Indeed, the witty dialogue wouldn’t be nearly as much fun if it wasn’t placed in the context of deep and sensitive relationships. One of the most compelling of which is the romance between the tech expert Jenks, and Lovelace, the ship’s bodiless Artificial Intelligence. This is definitely the novel’s most extreme challenge to socio-sexual norms, making the alien sex (oh man, there’s weird alien sex) seem positively parochial in comparison. As with the comedic dialogue, this relationship has the potential to descend into meaningless silliness (especially when Jenks expresses his love by hugging some coolant vats or whatever), but so deft is Chambers’ handling of their feelings, that this thankfully never happens. The language that surrounds this affair is no different from that which surrounds any other of the book’s romantic relationships. And this is why it works. It’s a sort of lesson in liberalism: if you want to understand something that’s outside of your personal experience, just treat it sensitively and it’ll make perfect sense. Despite the weirdness of the book’s cast, its relationships, its sex-scenes, nothing is ever othered; everything is treated as normal. It’s remarkably uplifting.

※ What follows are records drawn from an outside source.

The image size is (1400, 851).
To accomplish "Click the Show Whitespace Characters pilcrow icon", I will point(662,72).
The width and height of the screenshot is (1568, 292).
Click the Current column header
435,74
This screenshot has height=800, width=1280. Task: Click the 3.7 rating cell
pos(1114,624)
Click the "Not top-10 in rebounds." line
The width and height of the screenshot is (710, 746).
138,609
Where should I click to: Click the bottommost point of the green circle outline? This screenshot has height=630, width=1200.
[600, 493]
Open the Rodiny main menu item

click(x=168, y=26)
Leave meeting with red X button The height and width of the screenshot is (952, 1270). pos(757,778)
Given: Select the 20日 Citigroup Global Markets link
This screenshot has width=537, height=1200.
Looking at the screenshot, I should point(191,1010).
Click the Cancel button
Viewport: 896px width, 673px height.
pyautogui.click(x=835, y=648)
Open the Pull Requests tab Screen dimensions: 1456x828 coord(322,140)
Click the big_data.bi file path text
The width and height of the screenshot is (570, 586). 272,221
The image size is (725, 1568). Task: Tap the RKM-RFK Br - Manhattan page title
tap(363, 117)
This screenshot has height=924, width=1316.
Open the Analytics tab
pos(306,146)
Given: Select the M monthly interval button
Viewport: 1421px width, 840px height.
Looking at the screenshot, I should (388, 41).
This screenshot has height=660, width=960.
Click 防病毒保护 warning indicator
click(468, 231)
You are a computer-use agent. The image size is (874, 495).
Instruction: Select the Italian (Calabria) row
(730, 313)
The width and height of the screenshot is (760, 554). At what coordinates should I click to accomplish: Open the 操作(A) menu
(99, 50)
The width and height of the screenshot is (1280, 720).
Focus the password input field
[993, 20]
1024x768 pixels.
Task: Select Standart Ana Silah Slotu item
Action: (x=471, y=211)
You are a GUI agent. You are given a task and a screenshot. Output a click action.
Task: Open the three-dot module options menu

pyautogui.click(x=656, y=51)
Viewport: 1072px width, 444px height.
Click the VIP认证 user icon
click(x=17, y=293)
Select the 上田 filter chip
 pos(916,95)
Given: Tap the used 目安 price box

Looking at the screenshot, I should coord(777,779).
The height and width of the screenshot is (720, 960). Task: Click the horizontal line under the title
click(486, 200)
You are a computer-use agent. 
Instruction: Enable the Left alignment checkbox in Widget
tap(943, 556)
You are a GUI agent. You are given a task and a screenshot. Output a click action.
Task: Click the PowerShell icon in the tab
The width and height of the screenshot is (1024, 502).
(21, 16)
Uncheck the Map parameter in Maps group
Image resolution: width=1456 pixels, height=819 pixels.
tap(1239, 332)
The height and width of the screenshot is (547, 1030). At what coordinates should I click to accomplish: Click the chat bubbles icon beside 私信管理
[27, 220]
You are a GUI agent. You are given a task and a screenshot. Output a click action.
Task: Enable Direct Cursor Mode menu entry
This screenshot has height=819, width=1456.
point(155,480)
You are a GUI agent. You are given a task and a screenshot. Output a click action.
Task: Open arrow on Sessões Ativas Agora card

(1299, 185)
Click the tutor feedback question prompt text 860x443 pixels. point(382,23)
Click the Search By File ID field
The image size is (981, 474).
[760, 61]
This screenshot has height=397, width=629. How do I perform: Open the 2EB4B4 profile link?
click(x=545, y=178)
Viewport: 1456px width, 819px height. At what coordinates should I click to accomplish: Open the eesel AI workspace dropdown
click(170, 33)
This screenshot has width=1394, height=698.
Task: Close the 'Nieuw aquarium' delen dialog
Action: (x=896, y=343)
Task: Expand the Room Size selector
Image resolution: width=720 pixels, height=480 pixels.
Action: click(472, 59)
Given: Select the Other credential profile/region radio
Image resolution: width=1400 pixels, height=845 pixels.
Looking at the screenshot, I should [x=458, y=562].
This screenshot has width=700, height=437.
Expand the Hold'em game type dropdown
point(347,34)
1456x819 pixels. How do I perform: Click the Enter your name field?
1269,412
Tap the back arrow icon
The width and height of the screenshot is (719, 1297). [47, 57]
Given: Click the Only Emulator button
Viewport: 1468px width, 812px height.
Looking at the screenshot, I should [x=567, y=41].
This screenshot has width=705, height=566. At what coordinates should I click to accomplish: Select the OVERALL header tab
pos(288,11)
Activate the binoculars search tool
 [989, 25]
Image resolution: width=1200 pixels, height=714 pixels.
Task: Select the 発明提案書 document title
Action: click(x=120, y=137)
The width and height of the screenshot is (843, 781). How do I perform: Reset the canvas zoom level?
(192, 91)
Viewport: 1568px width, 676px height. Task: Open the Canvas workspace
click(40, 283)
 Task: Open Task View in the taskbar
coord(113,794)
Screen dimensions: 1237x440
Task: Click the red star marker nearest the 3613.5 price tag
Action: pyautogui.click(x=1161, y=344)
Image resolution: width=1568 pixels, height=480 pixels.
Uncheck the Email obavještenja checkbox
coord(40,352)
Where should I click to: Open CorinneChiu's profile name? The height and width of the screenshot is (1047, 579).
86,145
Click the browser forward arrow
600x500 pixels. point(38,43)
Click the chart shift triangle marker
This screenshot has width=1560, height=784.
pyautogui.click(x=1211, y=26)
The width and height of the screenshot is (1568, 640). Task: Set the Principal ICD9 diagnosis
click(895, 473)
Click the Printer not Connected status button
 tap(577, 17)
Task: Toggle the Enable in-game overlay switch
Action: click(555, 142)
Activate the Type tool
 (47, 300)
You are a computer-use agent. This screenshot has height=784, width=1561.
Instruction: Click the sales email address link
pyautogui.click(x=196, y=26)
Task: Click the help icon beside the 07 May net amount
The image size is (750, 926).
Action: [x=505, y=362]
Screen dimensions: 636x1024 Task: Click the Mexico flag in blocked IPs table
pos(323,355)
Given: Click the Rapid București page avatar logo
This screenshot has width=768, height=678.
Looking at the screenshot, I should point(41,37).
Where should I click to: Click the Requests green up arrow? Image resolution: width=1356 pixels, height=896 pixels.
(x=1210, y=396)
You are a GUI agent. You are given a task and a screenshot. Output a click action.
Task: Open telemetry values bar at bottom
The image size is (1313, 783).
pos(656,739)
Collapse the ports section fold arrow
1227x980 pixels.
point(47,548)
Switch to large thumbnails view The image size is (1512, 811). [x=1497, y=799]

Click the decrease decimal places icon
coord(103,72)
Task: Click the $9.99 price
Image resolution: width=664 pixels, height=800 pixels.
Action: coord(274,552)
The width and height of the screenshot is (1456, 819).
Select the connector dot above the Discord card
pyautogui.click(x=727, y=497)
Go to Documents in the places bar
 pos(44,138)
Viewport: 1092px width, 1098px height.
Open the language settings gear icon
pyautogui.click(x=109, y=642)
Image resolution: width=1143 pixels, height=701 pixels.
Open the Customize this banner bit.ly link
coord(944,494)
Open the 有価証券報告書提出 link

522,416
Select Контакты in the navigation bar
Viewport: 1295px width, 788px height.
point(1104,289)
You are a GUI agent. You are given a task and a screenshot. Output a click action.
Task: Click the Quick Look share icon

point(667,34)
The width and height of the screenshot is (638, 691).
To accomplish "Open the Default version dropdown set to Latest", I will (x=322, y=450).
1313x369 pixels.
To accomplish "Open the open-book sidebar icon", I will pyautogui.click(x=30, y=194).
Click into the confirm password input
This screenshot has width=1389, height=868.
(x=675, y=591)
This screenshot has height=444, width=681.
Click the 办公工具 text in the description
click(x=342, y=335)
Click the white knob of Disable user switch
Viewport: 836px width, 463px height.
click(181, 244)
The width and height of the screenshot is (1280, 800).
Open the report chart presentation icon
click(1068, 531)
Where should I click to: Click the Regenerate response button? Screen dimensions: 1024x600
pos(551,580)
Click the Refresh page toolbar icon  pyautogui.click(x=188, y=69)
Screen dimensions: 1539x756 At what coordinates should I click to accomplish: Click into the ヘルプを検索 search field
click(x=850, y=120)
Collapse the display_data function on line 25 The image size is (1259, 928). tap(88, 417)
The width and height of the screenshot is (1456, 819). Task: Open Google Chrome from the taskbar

So, that’s The Long Way to a Small Angry Planet. A wacky, action-filled, colourful and fast-paced Space Opera that focuses on relationships, character and inclusive diversity. Would I want all of my SF to be like this? No, far from it. Its sexual and gender politics aside, it may not be ground-breaking or experimental; it wears its influences on its sleeve, and in some places is a tad predictable. But it’s just so much fun. Perfectly-crafted, elegant fun, which manages to describe an impressively complex science fictional universe without ever relying on info-dumpy exposition. As an example of literary craft: swift prose, idiosyncratic dialogue, well-balanced humour and a sensitive understanding of human relationships, The Long Way to a Small Angry Planet is very good indeed.